Нет никакой Москвы - страница 7



Сергей сказал ребятам, что это Алексей, он учился когда-то на философском факультете, но пил с пятнадцати лет, и однажды, когда он был курсе на третьем, им с другом не хватало денег на выпивку, они выдернули у прохожей сумку с деньгами, – и Алексея посадили на полгода. Вышел – и некуда было деваться, домашние его не ждали особо, отчим так вообще его ненавидит. Пошел Алексей жить в лес. С мамой иногда видится, звонит ей, говорит, она переживает. Просит его: «Алёша, ты только не бомжуй». Тут и жена его живет в лесу, Наташка. Двое детей у них родилось здесь, на лесной поляне. Их в детский дом забрали, отняли у родителей права на них. Им года три или четыре сейчас.

«А вот и женщина его, Наташка». Бездомная непонятного возраста подошла к гробу деда Василия. «Дед Василий, прости нас. Воры, лжецы и подонки захватили наш мир. Они отняли наши дома, нашу землю, наш лес, нашу воду. Один ты, дед Василий, на этом свете боролся за нас». «Наташка из семьи алкоголиков, сбежала из дома после седьмого класса, дальше много чего было, работала на базе отдыха здесь, в лесу, кастеляншей. Красавицей была, мужчинам нравилась. А любовь свою, Алексея, только здесь встретила», – шепотом рассказывал ребятам Сергей. «Идти мне отсюда не к кому и незачем. Нет у меня ни иллюзии, ни надежды. Ты, дед Василий, был мне, как отец родной», – Наташа выпила водки из пластикового стаканчика, и улыбнулась горькой, до мурашек, улыбкой.

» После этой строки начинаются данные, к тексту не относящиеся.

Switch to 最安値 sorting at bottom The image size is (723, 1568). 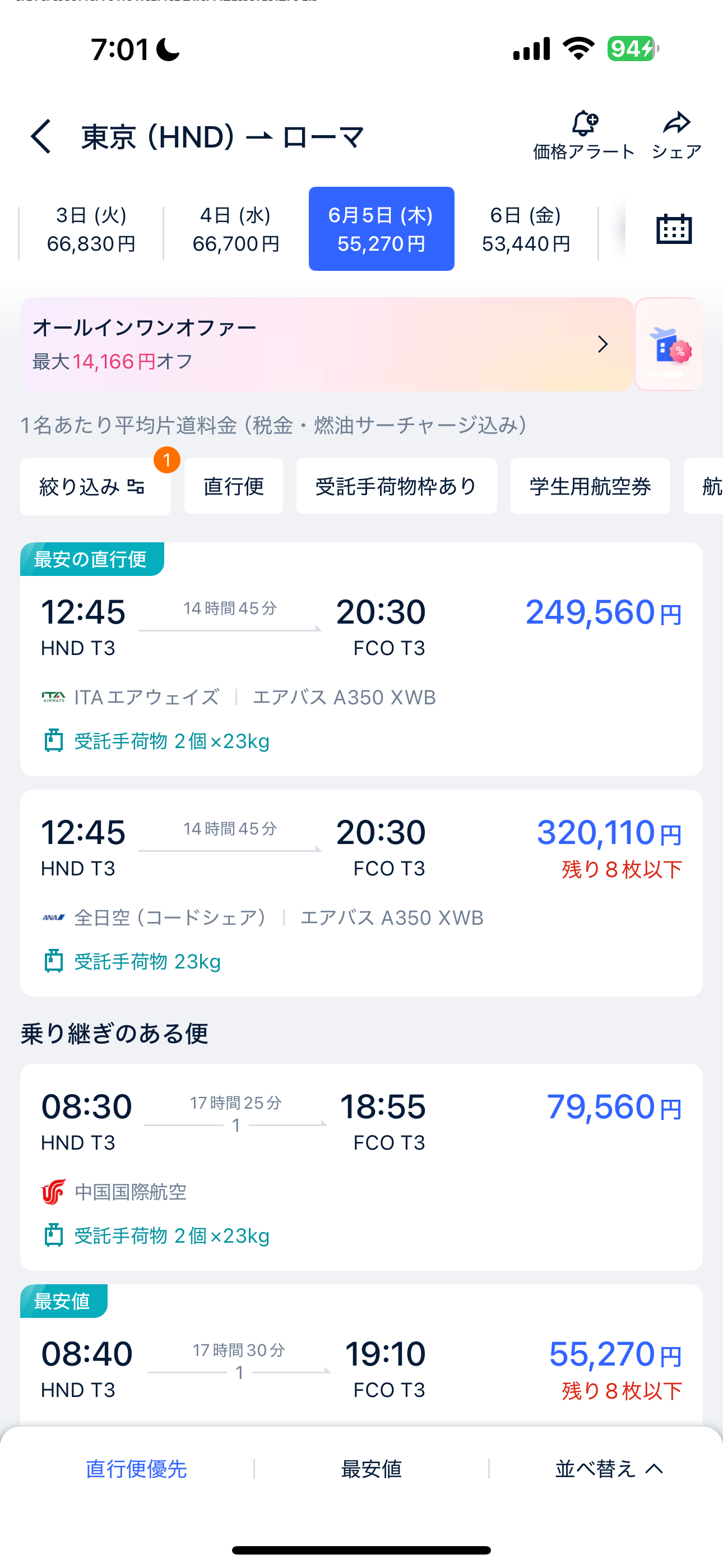[371, 1469]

«Завтрашнего дня не существует. И вчерашнего дня не существует. Есть один вечный день, и в нем ты сейчас, дед Василий, – это сказал другой мужчина, лет пятидесяти, выйдя к гробу. «Это Иван, он по стране много мотался, родных никого нет, ремонтировал суда на Дальнем Востоке, был дважды женат, потерял жилплощадь, документы у него менты сами и отняли, остановили однажды на улице „проверить“, дальше требовали денег, пытали, а потом вышвырнули уже без документов. Он писал жалобы в прокуратуру, обращался к государству, просил помочь ему восстановить документы – все было безрезультатно. Пытался обращаться к президенту, звонил, писал…» – продолжал рассказывать ребятам о собравшейся здесь публике Сергей. «Нет сердца ни у кого на этом свете, дед Василий, только у тебя одного было сердце. Только ты сочувствовал простому человеку, оказавшемуся на обочине жизни, человеку, от которого все отказались и которому некуда пойти в этом мире. Вместе с тобой роняли мы слезы на наш хлеб. Спасибо тебе, что жил ты с нами в этом лесу, помогал нам и защищал нас», – закончил Иван свою речь у гроба деда Василия.

И многие другие бездомные выходили и говорили свои речи. Сергей подвел Машу и Даню поближе, к гробу, к стоящим рядом с ним лесным жителям. «Помянем деда Василия, хороший он был человек», – и Сергей налил ребятам и себе водки из бутылки в пластиковые стаканчики. Выпили. «Странный вкус у этой водки», – подумал Даня. Будто мерцала она, мерцало в ней это странное снежное свечение. Потом выпили еще немножко, и еще…

Бездомные продолжали вспоминать деда Василия и рассказывать истории об общении с ним. Вот вышла женщина к гробу – маленькая, горбатая, с крючковатым носом, с торчащими во все стороны седыми лохмами, зеленоватой кожей и перепонками на пальцах. Начала рассказывать: «Была я девочкой семилетней некрещеной, и мачеха утопила меня в болоте. С тех пор живу я здесь и хорошо знала тебя, дед Василий, старинный мой друг. Вижу я далеко, бегаю быстро, могу насылать кошмары, могу становиться невидимой, повелеваю болотными огнями, превращаюсь в жабу, но не смогла тебя спасти, дед Василий, от врагов, капиталистов, масонов, от смерти, коварно во тьме ходящей, от улыбки Билла Гейтса, от пидарасов, от финансистов, от привет-соседа, сиреноголовых монстров, о дед Василий».